DATA SUPPLIED Start Marker
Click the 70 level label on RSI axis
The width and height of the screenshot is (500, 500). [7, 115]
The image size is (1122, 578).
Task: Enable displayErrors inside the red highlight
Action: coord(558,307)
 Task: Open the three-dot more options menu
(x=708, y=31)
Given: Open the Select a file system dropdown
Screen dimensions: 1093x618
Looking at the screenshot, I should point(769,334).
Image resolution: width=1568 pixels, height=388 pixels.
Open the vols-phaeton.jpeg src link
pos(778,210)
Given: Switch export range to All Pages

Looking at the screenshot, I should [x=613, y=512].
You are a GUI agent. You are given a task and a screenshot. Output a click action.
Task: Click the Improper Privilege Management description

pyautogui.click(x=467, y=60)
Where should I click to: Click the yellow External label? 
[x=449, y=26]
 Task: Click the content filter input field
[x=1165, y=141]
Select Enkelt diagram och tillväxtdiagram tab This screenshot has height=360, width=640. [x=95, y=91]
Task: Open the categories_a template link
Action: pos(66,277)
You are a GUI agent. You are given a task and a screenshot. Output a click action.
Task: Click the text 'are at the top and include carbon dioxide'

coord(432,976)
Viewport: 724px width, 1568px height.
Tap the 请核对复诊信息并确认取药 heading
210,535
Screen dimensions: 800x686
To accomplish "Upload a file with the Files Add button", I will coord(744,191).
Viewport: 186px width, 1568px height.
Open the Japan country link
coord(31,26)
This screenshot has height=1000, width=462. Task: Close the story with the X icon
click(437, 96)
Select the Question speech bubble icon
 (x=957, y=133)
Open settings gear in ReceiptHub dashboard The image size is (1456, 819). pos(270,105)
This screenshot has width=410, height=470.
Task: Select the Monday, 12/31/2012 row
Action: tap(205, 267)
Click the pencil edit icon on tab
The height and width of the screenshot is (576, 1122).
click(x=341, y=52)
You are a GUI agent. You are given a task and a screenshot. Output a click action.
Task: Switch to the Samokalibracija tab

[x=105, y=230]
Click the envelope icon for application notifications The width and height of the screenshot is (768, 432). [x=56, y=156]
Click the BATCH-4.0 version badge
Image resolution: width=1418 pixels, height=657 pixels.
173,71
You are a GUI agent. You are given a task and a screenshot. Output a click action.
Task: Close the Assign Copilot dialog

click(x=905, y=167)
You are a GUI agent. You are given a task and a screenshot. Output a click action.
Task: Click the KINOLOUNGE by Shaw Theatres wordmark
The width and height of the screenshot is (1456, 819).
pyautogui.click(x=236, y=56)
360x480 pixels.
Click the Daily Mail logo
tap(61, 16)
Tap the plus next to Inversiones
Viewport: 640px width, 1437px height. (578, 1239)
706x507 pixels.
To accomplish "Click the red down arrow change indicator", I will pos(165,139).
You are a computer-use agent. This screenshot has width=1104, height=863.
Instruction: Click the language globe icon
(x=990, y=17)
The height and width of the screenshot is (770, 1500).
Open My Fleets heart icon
DATA SUPPLIED End Marker
Reply with the complete records, restated exactly.

Click the 70 level label on RSI axis
The width and height of the screenshot is (500, 500). [7, 115]
The image size is (1122, 578).
Task: Enable displayErrors inside the red highlight
Action: coord(558,307)
 Task: Open the three-dot more options menu
(x=708, y=31)
Given: Open the Select a file system dropdown
Screen dimensions: 1093x618
Looking at the screenshot, I should point(769,334).
Image resolution: width=1568 pixels, height=388 pixels.
Open the vols-phaeton.jpeg src link
pos(778,210)
Given: Switch export range to All Pages

Looking at the screenshot, I should [x=613, y=512].
You are a GUI agent. You are given a task and a screenshot. Output a click action.
Task: Click the Improper Privilege Management description

pyautogui.click(x=467, y=60)
Where should I click to: Click the yellow External label? 
[x=449, y=26]
 Task: Click the content filter input field
[x=1165, y=141]
Select Enkelt diagram och tillväxtdiagram tab This screenshot has height=360, width=640. [x=95, y=91]
Task: Open the categories_a template link
Action: pos(66,277)
You are a GUI agent. You are given a task and a screenshot. Output a click action.
Task: Click the text 'are at the top and include carbon dioxide'

coord(432,976)
Viewport: 724px width, 1568px height.
Tap the 请核对复诊信息并确认取药 heading
210,535
Screen dimensions: 800x686
To accomplish "Upload a file with the Files Add button", I will coord(744,191).
Viewport: 186px width, 1568px height.
Open the Japan country link
coord(31,26)
This screenshot has height=1000, width=462. Task: Close the story with the X icon
click(437, 96)
Select the Question speech bubble icon
 (x=957, y=133)
Open settings gear in ReceiptHub dashboard The image size is (1456, 819). pos(270,105)
This screenshot has width=410, height=470.
Task: Select the Monday, 12/31/2012 row
Action: tap(205, 267)
Click the pencil edit icon on tab
The height and width of the screenshot is (576, 1122).
click(x=341, y=52)
You are a GUI agent. You are given a task and a screenshot. Output a click action.
Task: Switch to the Samokalibracija tab

[x=105, y=230]
Click the envelope icon for application notifications The width and height of the screenshot is (768, 432). [x=56, y=156]
Click the BATCH-4.0 version badge
Image resolution: width=1418 pixels, height=657 pixels.
173,71
You are a GUI agent. You are given a task and a screenshot. Output a click action.
Task: Close the Assign Copilot dialog

click(x=905, y=167)
You are a GUI agent. You are given a task and a screenshot. Output a click action.
Task: Click the KINOLOUNGE by Shaw Theatres wordmark
The width and height of the screenshot is (1456, 819).
pyautogui.click(x=236, y=56)
360x480 pixels.
Click the Daily Mail logo
tap(61, 16)
Tap the plus next to Inversiones
Viewport: 640px width, 1437px height. (578, 1239)
706x507 pixels.
To accomplish "Click the red down arrow change indicator", I will pos(165,139).
You are a computer-use agent. This screenshot has width=1104, height=863.
Instruction: Click the language globe icon
(x=990, y=17)
The height and width of the screenshot is (770, 1500).
Open My Fleets heart icon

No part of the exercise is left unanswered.